I know the following:

· Unitary transformations are special kinds of normal transformations.

· In Hilbert space unitary transformations have eigenvectors that together form an orthogonal base of the Hilbert space.

· The eigenvalues are unit size numbers.

· They leave inner products of vectors untouched.

· The adjoint transformation equals the inverse of the original.

· Unitary transformations move vectors around in Hilbert space, but not their own eigenvectors.

· They move subspaces around in Hilbert space, but their eigenvectors stay put.
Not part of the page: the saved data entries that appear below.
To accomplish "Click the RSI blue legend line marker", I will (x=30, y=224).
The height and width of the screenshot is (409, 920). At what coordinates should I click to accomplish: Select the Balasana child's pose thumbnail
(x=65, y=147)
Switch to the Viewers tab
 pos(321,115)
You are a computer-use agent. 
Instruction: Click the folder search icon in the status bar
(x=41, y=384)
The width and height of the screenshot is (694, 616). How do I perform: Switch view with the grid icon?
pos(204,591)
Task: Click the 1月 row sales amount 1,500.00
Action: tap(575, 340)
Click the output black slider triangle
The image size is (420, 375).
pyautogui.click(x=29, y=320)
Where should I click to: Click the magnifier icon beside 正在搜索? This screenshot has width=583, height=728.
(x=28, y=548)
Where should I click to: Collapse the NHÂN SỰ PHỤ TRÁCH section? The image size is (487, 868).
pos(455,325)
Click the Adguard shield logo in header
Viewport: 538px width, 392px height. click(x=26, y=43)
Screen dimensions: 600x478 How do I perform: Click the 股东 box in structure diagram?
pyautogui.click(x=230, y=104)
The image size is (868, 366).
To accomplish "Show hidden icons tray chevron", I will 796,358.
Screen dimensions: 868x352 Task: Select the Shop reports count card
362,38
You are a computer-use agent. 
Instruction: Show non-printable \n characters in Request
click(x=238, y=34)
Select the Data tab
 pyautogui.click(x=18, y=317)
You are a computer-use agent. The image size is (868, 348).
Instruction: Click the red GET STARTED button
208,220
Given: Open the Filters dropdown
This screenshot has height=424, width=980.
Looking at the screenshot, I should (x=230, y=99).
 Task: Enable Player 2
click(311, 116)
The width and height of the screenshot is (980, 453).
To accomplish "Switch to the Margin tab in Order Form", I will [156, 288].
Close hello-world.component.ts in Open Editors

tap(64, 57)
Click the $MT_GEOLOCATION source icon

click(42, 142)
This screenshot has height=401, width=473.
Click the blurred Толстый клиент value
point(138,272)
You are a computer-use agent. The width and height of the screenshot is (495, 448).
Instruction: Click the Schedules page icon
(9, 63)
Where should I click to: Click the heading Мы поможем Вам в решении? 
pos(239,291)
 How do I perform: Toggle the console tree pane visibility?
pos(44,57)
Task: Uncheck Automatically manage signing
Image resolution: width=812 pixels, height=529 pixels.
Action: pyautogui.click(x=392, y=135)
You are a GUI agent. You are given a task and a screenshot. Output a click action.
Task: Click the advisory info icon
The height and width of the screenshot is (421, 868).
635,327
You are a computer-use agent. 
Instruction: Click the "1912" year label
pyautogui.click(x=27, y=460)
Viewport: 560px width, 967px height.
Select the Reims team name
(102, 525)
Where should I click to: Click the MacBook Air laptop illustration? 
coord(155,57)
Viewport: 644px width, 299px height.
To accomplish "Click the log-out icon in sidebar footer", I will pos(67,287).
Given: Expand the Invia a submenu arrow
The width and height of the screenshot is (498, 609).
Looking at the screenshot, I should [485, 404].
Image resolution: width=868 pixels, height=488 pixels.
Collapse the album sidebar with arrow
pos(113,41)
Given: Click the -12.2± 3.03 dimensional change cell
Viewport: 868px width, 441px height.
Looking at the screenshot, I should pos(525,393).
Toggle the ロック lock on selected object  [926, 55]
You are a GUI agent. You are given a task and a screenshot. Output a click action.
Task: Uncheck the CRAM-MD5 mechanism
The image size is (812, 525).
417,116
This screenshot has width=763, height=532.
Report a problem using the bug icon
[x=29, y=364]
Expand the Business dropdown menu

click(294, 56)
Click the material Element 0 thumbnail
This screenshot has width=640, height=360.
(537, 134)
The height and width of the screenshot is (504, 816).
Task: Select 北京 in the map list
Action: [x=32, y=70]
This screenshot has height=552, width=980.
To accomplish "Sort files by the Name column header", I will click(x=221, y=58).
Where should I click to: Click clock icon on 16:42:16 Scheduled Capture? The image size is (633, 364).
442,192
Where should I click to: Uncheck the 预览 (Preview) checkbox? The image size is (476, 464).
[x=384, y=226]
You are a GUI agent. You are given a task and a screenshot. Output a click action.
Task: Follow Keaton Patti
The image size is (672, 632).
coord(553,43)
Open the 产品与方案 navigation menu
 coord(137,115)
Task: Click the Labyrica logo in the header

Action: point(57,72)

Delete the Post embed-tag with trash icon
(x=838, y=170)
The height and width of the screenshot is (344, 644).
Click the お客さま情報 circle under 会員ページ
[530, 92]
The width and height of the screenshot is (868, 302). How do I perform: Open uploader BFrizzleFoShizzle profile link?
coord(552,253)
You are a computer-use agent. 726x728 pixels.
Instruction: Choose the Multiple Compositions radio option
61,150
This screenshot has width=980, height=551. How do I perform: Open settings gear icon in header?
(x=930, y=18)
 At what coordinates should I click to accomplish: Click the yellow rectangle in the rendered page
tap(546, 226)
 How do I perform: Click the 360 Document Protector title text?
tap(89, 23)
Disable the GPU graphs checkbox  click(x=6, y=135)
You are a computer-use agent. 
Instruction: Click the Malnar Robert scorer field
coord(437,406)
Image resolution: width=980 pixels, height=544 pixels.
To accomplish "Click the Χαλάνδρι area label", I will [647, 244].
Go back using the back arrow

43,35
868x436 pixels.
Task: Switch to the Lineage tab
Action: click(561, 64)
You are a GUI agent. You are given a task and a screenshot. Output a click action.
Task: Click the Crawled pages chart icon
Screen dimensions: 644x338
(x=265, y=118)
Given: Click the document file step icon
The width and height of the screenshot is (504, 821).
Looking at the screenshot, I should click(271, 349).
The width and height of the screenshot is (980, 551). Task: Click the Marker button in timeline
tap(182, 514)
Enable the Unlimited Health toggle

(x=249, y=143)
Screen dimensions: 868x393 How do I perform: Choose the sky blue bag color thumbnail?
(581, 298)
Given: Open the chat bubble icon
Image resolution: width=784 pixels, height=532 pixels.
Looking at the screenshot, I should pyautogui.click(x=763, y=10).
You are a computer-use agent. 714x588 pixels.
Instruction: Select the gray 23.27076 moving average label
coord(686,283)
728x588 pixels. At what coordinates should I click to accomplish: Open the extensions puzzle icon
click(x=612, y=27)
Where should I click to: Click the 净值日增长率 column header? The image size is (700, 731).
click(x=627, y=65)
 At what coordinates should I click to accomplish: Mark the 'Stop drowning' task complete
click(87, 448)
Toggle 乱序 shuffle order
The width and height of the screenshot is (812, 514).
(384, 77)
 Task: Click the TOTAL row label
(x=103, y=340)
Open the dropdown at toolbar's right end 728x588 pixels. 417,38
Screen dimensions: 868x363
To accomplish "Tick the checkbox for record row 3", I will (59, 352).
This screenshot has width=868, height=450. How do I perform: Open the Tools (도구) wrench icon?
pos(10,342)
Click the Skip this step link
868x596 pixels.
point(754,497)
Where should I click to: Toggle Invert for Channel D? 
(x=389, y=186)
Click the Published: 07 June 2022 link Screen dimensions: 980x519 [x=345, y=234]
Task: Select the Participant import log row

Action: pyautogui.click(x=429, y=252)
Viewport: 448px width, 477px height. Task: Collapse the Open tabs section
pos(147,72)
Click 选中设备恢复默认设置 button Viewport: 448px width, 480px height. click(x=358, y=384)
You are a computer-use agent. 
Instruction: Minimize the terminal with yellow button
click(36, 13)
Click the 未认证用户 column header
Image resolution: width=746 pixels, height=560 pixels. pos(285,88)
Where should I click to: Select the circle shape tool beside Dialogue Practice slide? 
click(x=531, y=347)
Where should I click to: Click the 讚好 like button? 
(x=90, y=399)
· A sequence of unitary transforms can move a subspace over a significant distance.

· A Fourier transform is a special kind of unitary transformation.

Now my questions:

1. Are the eigenvalues involved in the transfer of vectors?

2. If the Hilbert space is defined over the 2^n-ons, can the eigenvalues be 2^m-ons with m > n? (2^m-ons resemble 2^n-ons in their lower n dimensions)

3. What makes a unitary transform a Fourier transform?

4. Can the action of any unitary transform be represented as a trail of infinitesimal unitary transforms?

5. A subspace can be redefined by replacing the vectors that span this subspace. Can this redefinition be seen as (part of) a unitary transformation?

6. Can replacements be done freely? (Inertia learns that there exists a reaction in case of a disordered replacement! So, what is well ordered?)